Task requirements: Continue the personal essay about living with MS lesions and a first major relapse from the point where it stops.

Quoted passage: Begin

Lesions, eh?
Little white sinister blobs on our MRI’s, causing untold relapses and despair.
I had a spectacular first ‘proper’ relapse eight years ago and nothing – absolutely nothing – could prepare me for it.
A day trip; a long-planned stroll around shops, and a coffee with a dollop of cream on top with a generous slice of cake in Ye Olde Tea Shoppe afterwards.
The Teenager was away on a rare break, and even though I still had a packet of wet wipes and an emergency box of Lego-themed plasters in my handbag, I was … an adult … for the day.
Or so I thought.
It started on the way there. I couldn’t stop yawning and slumped in the passenger seat, answering my friend with a Danish accent.
We parked up, and I meandered the streets, weaving this way and that, feeling completely spaced out. I floated around with numb, unworking feet and arms, disconnected and, if I’m honest, beyond scared. I fell against walls and tripped over my feet.
I finally found the Ye Olde place we’d agreed to meet at and I sat down, terrified. Something was very, very wrong. The language difficulties increased, as did the sensation of not being of this planet (I know, not that unusual for me, but bear with).
Two days later, I was admitted to hospital with an (eventually diagnosed) unusual lesion on the speech part of my brain. I could have gone in earlier and stayed in for days, but The Teenager was due back within hours and that took complete precedence over anything and everything. Within a year I had highly-active MS and treatment to match.
Fair play, The Teenager, even after all these years, still does a wicked Danish impression of me. I cannot begin to imagine the impression it left on him at such as young age.

Quoted passage: End
Data listing: Begin

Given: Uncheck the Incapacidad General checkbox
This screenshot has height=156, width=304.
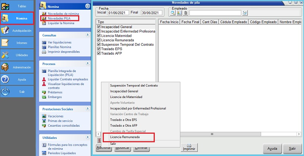Looking at the screenshot, I should click(x=99, y=27).
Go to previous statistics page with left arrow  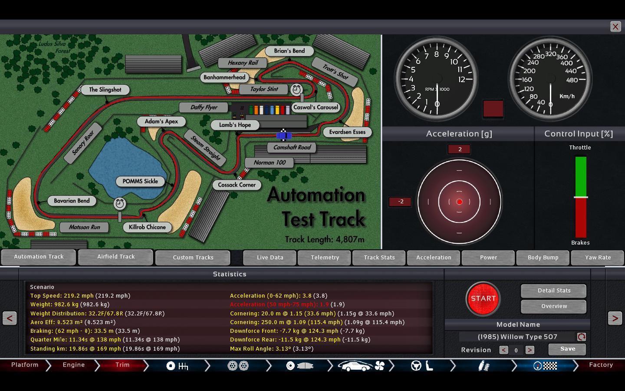pos(10,318)
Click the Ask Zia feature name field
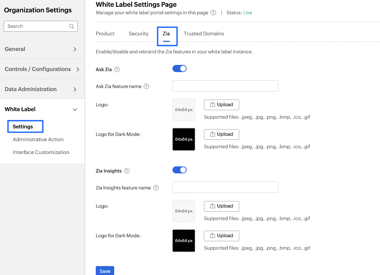 225,86
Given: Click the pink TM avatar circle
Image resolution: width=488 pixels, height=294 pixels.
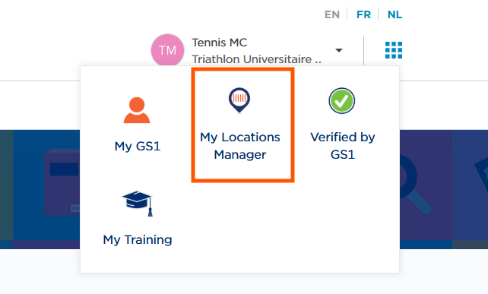Looking at the screenshot, I should coord(167,50).
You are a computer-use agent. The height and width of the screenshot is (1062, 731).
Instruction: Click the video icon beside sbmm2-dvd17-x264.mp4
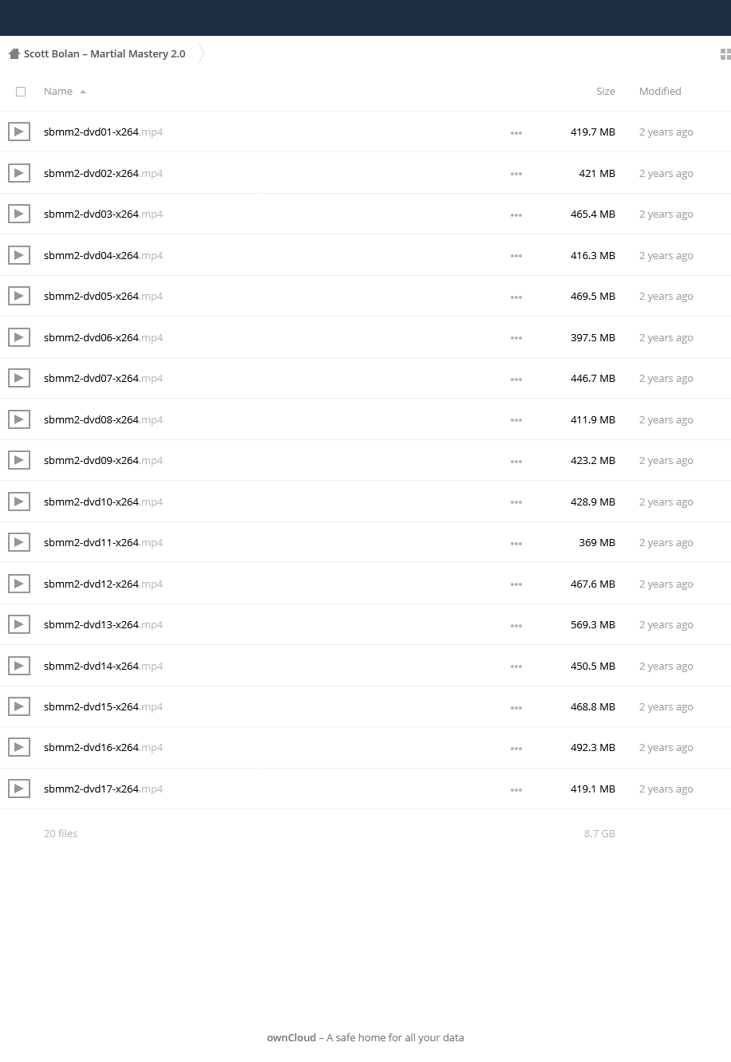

Data listing: End

Final answer:
So, lesions. Every day I wake up, I know exactly which ones will come forward and play up. Some are here to stay, the frayed cables permanently snapped – the foot drop, the balance. Some flare under fatigue – the language, the garbled speech, the cog fog. Sometimes they all get together and push me on to the sofa where I spend my days watching clouds drift past my window.
The one I hate the most is the sudden darkness and depression. It descends rapidly – I can be happy one moment and then in the pit of utter despair; I would rather speak with a Danish accent the rest of my life than go through it over and over and over again, a vindictive Groundhog Day I cannot escape from.
In short, it’s awful. It happened just two days ago. That sudden darkness. I’ve tried to learn to just relax in to it – I tell myself it will pass and I will be ok, but it’s so hard.
I know it’s MS and I know it’s a lesion. It’s just a blob asking for attention.
So I try to rage against the lesion. I know what’s happening. But it can take all my diminishing strength to see it pass back in to real life again.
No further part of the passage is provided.